Lamezia Terme - Un film fatto di storie che si rincorrono, “Il Rosso e il Blu” di Giuseppe Piccioni, ognuna con i suoi aspetti impliciti, i suoi retroscena che affiorano e scompaiono ad ogni battuta: “perché le storie devono avere un doppiofondo”, dice il regista, ospite di GianLorenzo Franzì a palazzo Nicotera. Il suo ultimo lavoro è stato proiettato nell’ambito dell’iniziativa “L’ora di Cinema extra”, creata per avvicinare ad opere cinematografiche non convenzionali il pubblico giovane. E la scelta di questo film non è casuale vista la sua ambientazione, giocata interamente nel mondo della scuola e nei suoi più comminuti recessi, con Scamarcio, la Buy e un indimenticabile Roberto Herlitzka ad interpretare la classe docente, e che riconosce “i suoi atti di eroismo quotidiano, e il suo sconforto”.
Un lavoro splendidamente diretto, che è troppo poco definire tecnicamente superbo, perché sa toccare il tasto delle emozioni profonde e perché “racconta le avventure dell’interiorità”, secondo una definizione riportata dallo stesso regista, autore “senza ascendenze stilistiche e senza padri” secondo Franzì, se si esclude forse Truffaut: Piccioni ha infatti il dono di indagare le zone d’ombra dell’anima con leggerezza, tenerezza, ironia, di “dire cose importanti senza averne l’aria”, per citare il grande regista francese.

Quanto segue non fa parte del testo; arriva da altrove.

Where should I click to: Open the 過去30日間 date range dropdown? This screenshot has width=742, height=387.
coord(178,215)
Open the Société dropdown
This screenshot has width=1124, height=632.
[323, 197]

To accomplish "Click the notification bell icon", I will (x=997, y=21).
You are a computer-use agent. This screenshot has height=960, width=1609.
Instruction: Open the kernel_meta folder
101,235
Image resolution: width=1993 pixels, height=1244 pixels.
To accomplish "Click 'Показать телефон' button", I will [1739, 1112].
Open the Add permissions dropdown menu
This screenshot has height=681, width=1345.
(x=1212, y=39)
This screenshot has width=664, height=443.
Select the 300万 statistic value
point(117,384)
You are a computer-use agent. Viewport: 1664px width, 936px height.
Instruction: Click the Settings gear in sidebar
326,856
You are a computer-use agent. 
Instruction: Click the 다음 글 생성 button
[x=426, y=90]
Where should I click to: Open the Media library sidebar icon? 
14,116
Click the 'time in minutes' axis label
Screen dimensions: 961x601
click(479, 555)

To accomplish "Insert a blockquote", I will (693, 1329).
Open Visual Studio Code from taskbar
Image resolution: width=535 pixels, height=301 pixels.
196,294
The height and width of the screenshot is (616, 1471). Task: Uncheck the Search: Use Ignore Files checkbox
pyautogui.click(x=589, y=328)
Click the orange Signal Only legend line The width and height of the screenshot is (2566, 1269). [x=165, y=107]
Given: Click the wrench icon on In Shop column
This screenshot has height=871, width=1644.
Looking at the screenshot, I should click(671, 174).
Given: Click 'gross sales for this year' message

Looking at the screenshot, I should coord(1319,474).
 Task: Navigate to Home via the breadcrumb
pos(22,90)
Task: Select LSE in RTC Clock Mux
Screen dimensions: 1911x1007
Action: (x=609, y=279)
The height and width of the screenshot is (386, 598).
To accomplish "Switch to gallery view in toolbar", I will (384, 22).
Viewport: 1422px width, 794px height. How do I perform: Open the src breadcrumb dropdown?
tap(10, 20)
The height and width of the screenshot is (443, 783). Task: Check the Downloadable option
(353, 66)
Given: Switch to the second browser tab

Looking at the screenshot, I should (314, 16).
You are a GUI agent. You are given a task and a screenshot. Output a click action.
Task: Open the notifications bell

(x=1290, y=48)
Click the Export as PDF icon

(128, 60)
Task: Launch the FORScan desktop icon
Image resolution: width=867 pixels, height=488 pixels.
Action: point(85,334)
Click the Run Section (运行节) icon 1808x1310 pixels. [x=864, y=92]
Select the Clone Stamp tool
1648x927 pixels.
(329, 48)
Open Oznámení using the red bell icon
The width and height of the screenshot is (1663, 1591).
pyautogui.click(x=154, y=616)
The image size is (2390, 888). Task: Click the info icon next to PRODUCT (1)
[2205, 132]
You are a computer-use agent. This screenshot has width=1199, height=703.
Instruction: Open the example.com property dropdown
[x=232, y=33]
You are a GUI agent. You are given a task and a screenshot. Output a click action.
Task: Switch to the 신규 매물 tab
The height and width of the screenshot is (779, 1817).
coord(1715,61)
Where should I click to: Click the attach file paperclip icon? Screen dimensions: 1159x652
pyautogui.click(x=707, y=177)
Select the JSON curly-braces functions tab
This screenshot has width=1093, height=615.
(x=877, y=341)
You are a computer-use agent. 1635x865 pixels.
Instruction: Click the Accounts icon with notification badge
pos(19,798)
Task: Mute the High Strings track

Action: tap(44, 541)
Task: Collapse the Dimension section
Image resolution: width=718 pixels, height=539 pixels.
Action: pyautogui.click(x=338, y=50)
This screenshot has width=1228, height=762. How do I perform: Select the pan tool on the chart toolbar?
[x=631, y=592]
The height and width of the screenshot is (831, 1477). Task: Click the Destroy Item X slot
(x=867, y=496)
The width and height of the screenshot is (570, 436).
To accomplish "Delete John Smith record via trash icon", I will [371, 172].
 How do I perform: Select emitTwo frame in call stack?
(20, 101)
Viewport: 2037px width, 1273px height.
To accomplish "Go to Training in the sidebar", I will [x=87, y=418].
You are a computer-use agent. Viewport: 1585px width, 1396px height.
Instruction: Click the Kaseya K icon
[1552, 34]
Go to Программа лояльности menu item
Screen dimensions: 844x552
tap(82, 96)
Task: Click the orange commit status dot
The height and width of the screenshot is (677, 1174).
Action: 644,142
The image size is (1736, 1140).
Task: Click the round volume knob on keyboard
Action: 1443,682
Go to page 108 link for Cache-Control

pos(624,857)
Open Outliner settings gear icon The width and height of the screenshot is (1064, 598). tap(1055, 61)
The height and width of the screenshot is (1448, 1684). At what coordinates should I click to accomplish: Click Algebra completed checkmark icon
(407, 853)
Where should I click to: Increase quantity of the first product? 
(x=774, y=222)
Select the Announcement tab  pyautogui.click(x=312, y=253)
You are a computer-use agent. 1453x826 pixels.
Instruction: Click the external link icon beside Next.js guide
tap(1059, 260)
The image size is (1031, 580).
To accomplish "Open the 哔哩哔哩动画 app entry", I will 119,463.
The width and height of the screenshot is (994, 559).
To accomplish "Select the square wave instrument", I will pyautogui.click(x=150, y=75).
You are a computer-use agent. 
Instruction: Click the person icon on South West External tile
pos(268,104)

Questa dote è un’arma a doppio taglio nell’attuale panorama italiano, anche se il film ha ottenuto un David di Donatello per l’interpretazione di Herlitzka, e quello precedente, “Fuori dal mondo”, ne ha ricevuti addirittura cinque. “Non sono film urlati, non c’è violenza nelle immagini, nessuno perde un braccio o una gamba, ma i personaggi sono tutti, sempre, un po’ fuori dal mondo, assecondando come un’handicap invisibile” dice Piccioni che, nel frattempo, ha già girato una nuova pellicola: si intitola “Questi giorni” e uscirà in autunno. Franzì, grande estimatore di questi lavori, definiti come “lame che ti entrano dentro, e di cui solo dopo senti il dolore”, ne promette la proiezione nell’ambito della stessa rassegna. Intanto il prossimo appuntamento dell’ “Ora di Cinema” è previsto per venerdì 22 aprile e vedrà a Palazzo Nicotera il regista Pupi Avati.